"I mean that the thought which had come to him in his dugout, the thought which he had striven so hard against, was that he didn't really want to die. He was young, and his wife's death was beginning to lose its sting. He wanted to live; to see his son; and he posed because he thought it was disloyal to her memory. He posed even to himself. And it was only as he knelt over the man in the ditch that he realized it...." Ralton turned to the girl impulsively. "My dear," he cried, "he learned his lesson at a great price—the price of a man's life. There is no call for you to do that. But you're young, and life, and all that it means, is crying out to you. And you're posing. The sympathy of all those people at the hotel isn't real sympathy; and you know it isn't. They're posing, too. When things are really cutting one, when one's really up against it, one's just got to go away and hide. The crowd is no use then." He stood up and looked at her with a grave smile. "He won't think it disloyal, believe me. You see—he understands."

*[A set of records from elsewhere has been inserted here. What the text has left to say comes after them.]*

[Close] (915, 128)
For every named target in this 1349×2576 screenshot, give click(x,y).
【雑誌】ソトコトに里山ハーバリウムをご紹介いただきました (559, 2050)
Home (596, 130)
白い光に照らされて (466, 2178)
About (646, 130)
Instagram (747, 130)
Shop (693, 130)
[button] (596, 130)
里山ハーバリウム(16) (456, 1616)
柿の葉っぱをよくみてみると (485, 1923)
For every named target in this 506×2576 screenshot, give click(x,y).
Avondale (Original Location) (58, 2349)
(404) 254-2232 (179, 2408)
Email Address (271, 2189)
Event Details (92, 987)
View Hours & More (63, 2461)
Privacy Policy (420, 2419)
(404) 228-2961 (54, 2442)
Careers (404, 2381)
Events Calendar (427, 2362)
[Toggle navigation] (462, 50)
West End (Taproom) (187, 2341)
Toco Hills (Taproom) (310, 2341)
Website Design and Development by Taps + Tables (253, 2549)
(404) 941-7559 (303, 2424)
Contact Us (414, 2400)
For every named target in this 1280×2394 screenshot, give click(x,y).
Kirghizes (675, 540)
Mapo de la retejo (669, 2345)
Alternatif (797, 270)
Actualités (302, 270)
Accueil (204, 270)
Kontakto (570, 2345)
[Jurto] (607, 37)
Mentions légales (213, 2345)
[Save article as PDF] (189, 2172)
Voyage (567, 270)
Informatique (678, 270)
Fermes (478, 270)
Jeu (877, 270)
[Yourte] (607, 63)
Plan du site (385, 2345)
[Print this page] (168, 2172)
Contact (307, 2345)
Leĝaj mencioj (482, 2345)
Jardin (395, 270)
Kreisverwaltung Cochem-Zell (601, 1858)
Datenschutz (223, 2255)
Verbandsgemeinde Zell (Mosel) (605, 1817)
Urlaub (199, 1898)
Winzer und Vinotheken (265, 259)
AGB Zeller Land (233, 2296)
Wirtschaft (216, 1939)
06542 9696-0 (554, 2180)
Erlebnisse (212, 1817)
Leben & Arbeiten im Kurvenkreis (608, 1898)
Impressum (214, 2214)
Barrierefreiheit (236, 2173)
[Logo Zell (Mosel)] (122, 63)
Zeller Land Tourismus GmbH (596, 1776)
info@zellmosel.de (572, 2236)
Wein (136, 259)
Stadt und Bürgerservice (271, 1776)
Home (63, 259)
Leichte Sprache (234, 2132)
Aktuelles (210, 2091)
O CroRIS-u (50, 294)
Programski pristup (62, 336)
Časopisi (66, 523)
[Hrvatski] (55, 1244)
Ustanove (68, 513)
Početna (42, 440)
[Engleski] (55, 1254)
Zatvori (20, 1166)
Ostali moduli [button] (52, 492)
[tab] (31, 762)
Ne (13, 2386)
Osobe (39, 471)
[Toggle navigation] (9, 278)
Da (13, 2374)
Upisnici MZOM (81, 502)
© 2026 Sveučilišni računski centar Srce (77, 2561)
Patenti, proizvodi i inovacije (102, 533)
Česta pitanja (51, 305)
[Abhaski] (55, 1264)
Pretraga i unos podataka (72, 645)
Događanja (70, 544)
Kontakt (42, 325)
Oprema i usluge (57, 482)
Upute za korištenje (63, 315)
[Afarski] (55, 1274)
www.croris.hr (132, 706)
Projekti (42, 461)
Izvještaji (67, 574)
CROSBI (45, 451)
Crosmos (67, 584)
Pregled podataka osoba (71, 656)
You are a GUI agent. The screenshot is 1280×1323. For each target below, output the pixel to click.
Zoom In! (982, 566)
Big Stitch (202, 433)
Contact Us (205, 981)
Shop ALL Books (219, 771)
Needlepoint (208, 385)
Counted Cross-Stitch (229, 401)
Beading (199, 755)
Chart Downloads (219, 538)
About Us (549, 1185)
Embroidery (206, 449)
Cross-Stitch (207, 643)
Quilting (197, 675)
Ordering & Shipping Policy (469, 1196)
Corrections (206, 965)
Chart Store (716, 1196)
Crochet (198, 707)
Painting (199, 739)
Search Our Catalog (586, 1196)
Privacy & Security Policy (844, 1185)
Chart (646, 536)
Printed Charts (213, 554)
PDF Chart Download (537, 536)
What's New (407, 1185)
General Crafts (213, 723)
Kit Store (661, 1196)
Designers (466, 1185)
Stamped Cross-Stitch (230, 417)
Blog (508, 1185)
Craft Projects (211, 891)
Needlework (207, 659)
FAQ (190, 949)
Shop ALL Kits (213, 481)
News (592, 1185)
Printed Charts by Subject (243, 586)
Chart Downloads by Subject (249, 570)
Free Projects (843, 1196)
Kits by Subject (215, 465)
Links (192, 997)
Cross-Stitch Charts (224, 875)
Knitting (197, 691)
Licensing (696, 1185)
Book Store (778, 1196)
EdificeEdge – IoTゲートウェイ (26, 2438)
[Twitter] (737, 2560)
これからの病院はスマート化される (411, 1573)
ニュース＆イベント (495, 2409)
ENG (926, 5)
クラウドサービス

She watched the tall, straight figure striding away towards the green where his ball lay, and then for a long while she sat motionless staring out to sea. Once or twice she saw him in the distance, as he continued on his solitary round, until a sudden shiver of cold warned her that March at Portsdown was not the ideal month for sitting out-of-doors.
She rose, and started to walk towards the club-house. In her path lay the seventeenth green, and as she reached the pin she paused. Not a soul was in sight: save for the screaming gulls the girl was alone in the falling dusk.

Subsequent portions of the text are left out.